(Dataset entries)

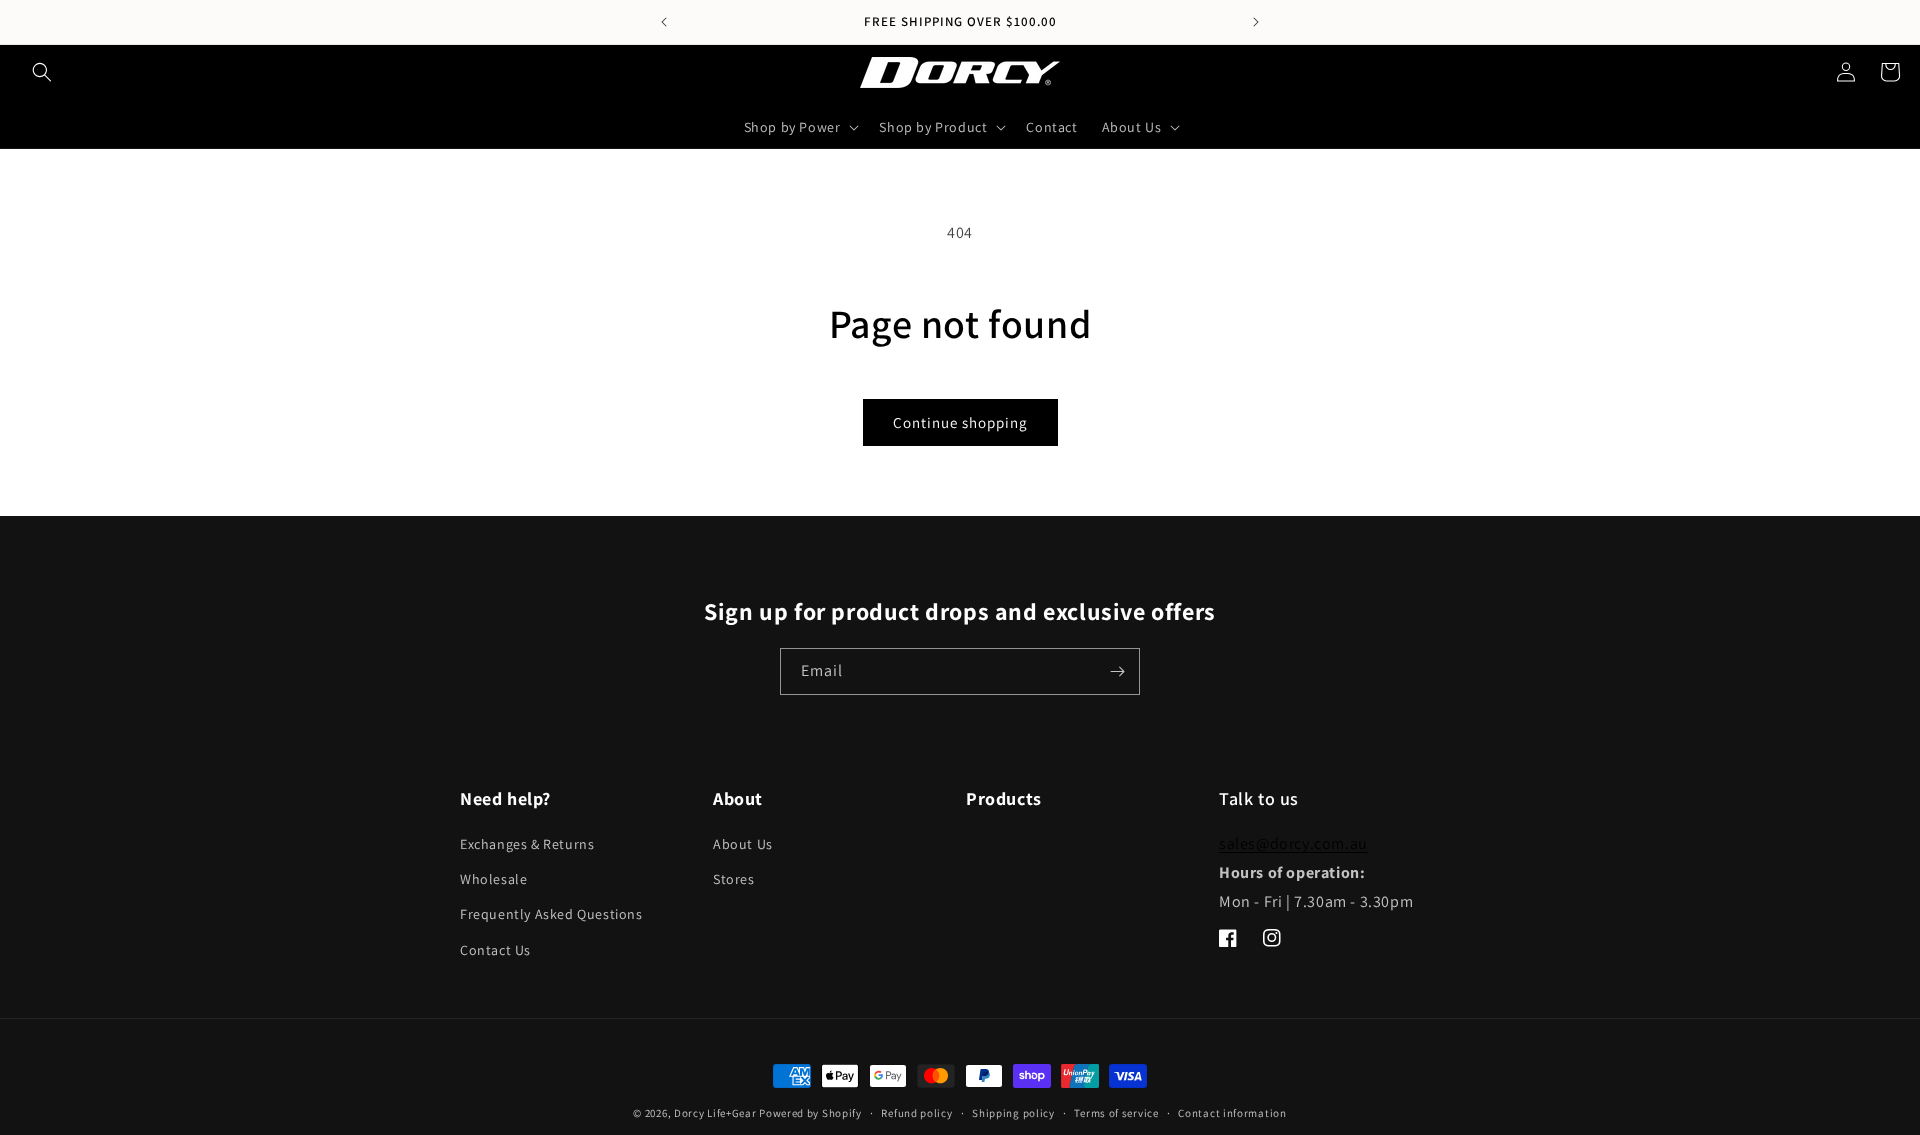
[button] (42, 72)
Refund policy (916, 1113)
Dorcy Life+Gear (715, 1113)
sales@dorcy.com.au (1293, 843)
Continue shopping (960, 422)
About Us (743, 844)
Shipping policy (1013, 1113)
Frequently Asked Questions (551, 914)
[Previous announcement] (664, 22)
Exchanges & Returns (527, 844)
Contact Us (495, 950)
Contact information (1232, 1113)
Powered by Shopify (810, 1113)
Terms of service (1116, 1113)
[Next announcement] (1256, 22)
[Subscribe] (1117, 671)
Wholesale (493, 879)
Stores (734, 879)
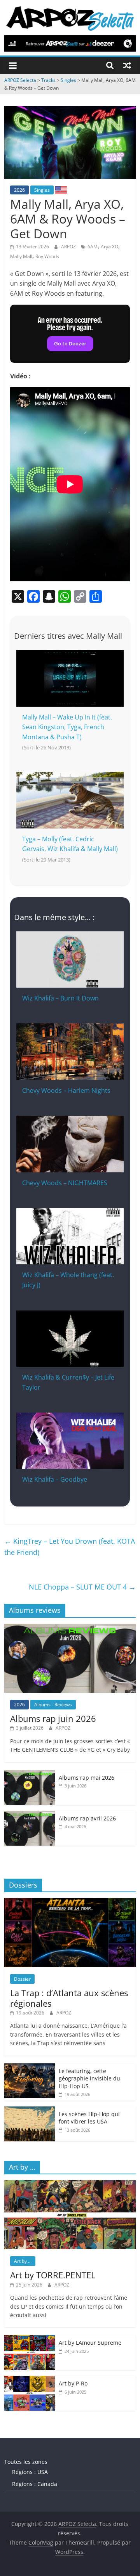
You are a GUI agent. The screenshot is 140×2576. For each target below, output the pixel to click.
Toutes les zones (25, 2461)
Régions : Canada (34, 2484)
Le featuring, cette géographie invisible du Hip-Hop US (89, 2078)
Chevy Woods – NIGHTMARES (64, 1183)
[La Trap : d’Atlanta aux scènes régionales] (70, 1902)
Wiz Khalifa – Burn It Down (60, 998)
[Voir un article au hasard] (127, 65)
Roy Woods (47, 256)
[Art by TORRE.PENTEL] (70, 2184)
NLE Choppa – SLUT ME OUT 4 (82, 1586)
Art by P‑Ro (73, 2383)
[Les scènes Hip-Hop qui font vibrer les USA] (29, 2110)
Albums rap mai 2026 (86, 1777)
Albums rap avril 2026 (87, 1818)
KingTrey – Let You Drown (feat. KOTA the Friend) (69, 1546)
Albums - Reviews (53, 1704)
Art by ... (23, 2261)
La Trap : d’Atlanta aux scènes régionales (69, 1998)
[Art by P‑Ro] (29, 2380)
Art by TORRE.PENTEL (52, 2275)
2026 (19, 190)
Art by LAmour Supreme (90, 2342)
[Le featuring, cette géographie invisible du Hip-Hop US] (29, 2067)
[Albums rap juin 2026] (70, 1627)
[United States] (61, 190)
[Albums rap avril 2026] (29, 1814)
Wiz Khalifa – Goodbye (54, 1479)
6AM (93, 246)
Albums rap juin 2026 (53, 1718)
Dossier (22, 1979)
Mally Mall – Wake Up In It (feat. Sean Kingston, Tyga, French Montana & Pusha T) (67, 727)
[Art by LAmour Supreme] (29, 2339)
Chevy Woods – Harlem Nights (66, 1090)
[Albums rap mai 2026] (29, 1774)
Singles (42, 190)
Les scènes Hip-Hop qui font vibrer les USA (89, 2117)
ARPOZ (69, 246)
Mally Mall (21, 256)
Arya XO (109, 246)
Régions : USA (30, 2471)
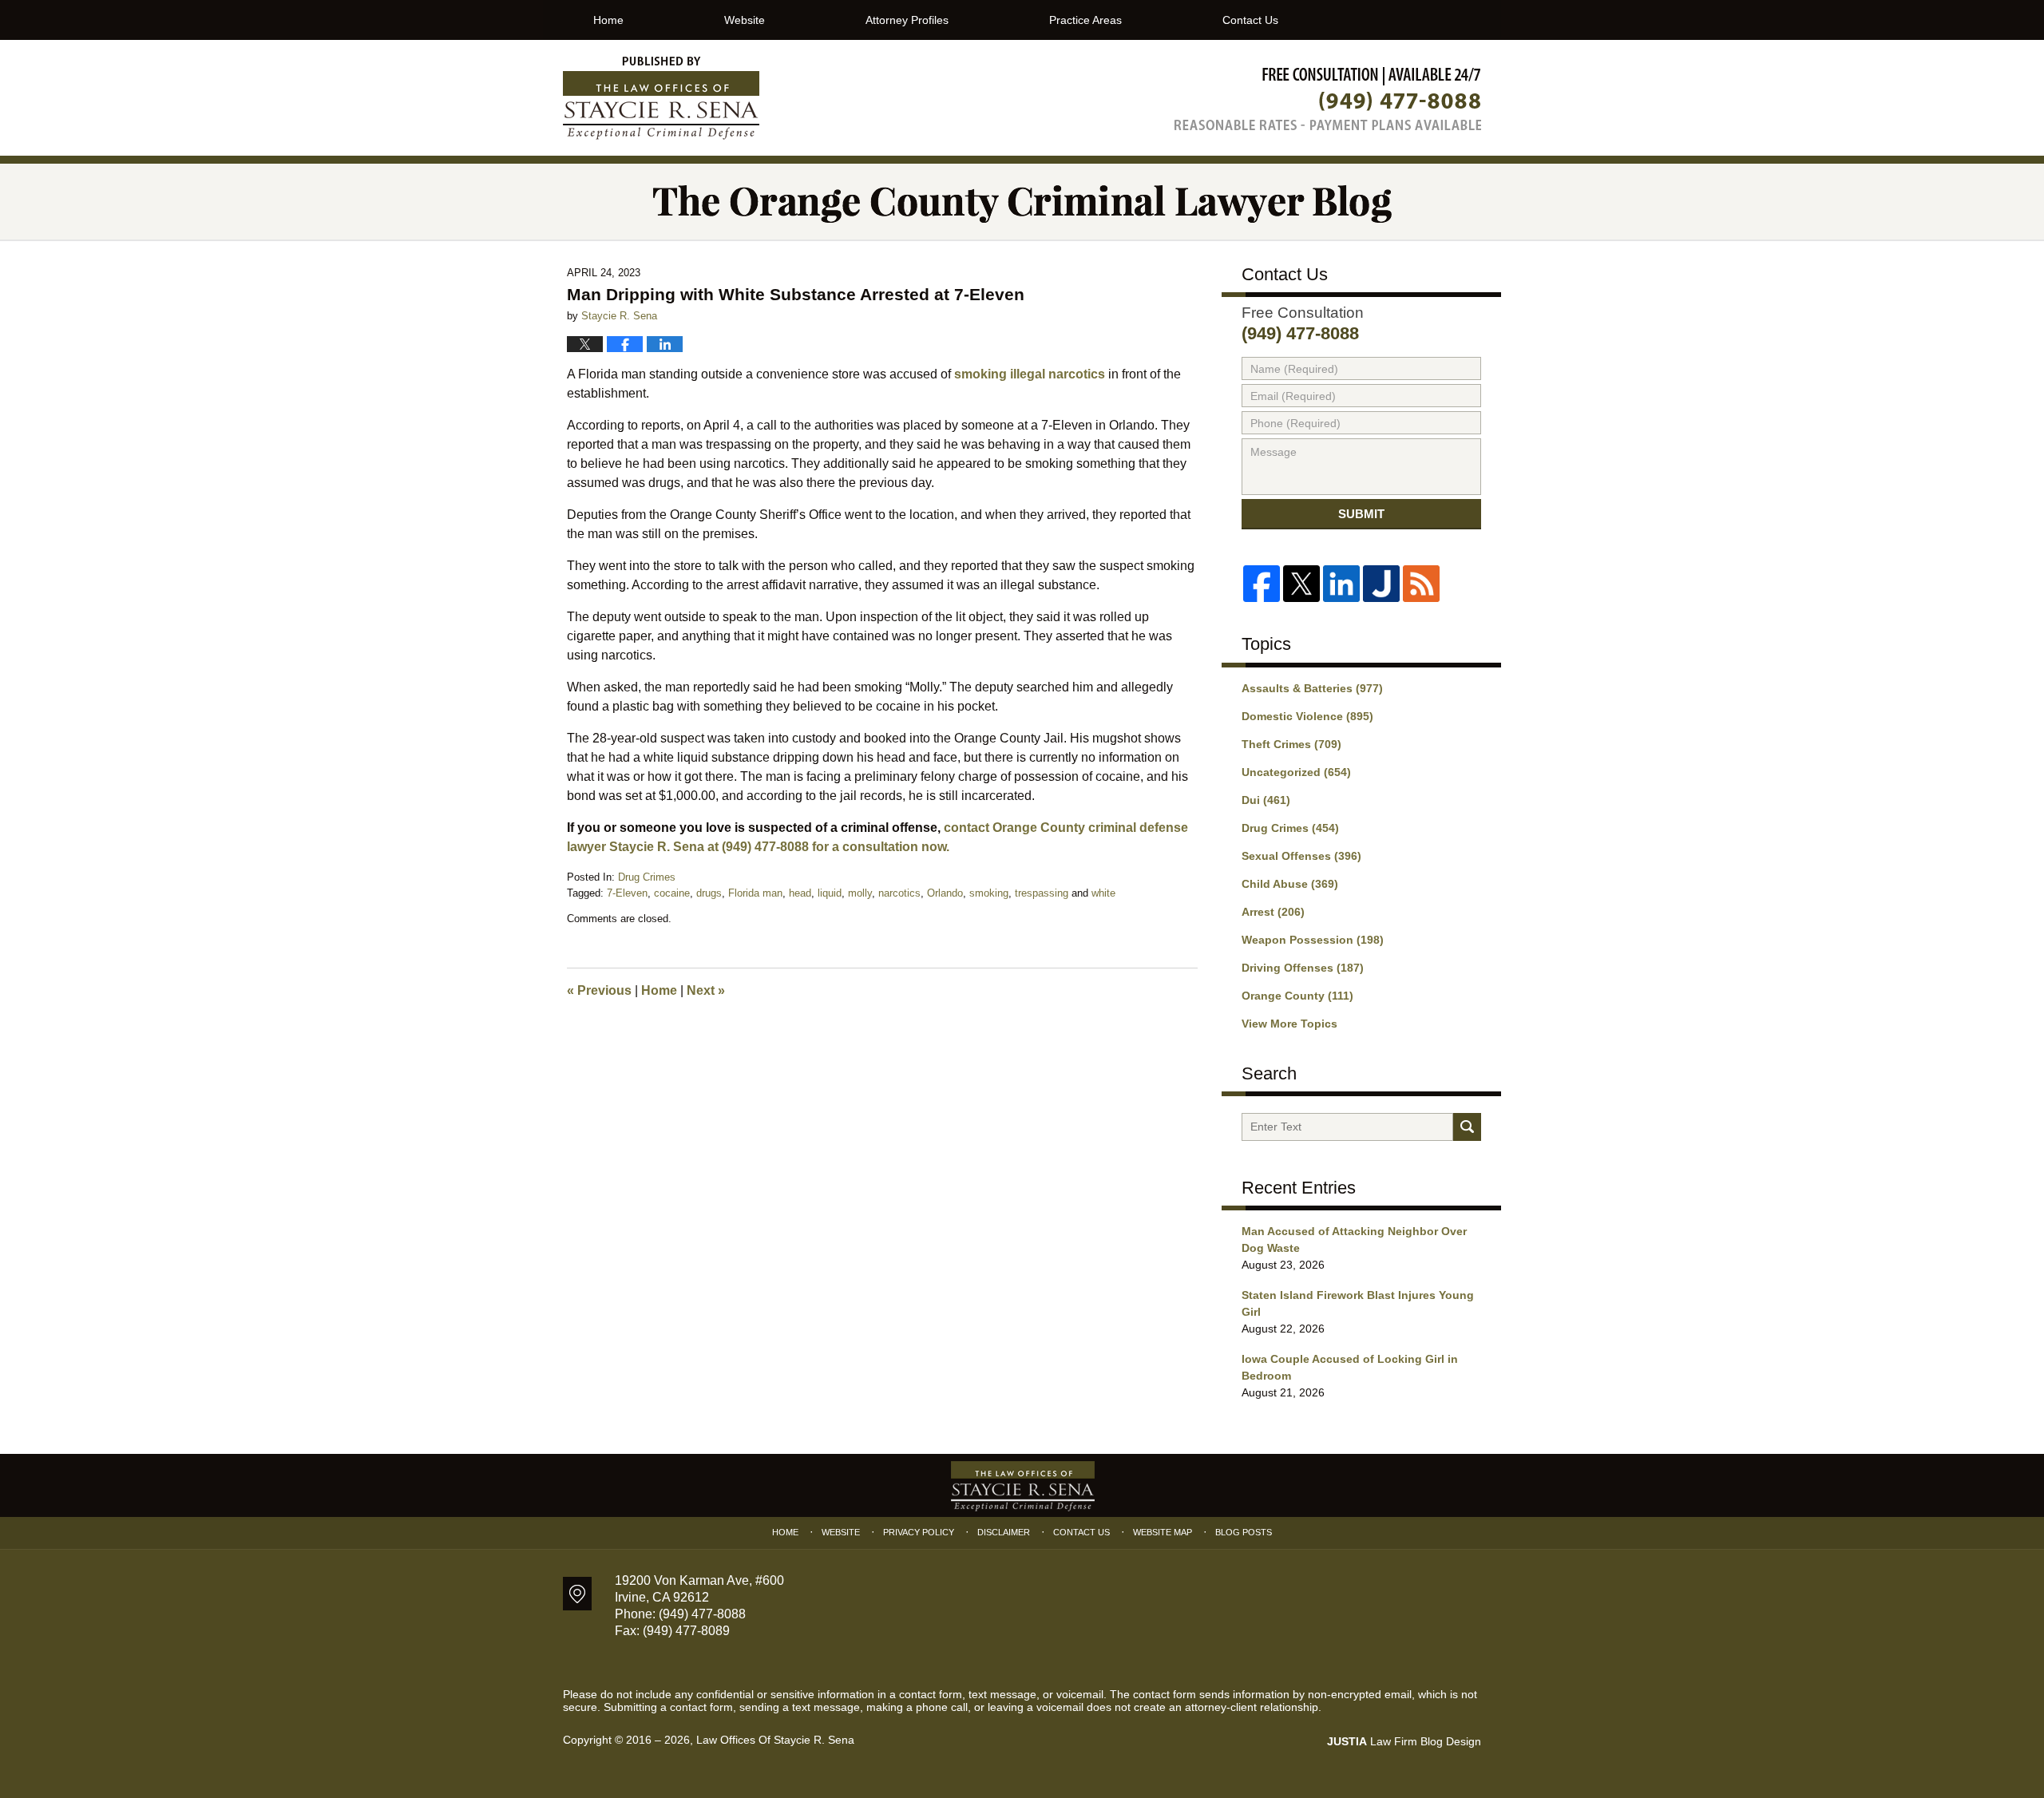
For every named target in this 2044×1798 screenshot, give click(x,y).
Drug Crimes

Problem:
If a line in the records above has the word "Albums", copy it out.

Exercise output:
Albums rap mai 2026 (86, 1777)
Albums rap avril 2026 (87, 1818)
Albums - Reviews (53, 1704)
[Albums rap juin 2026] (70, 1627)
[Albums rap avril 2026] (29, 1814)
Albums rap juin 2026 (53, 1718)
[Albums rap mai 2026] (29, 1774)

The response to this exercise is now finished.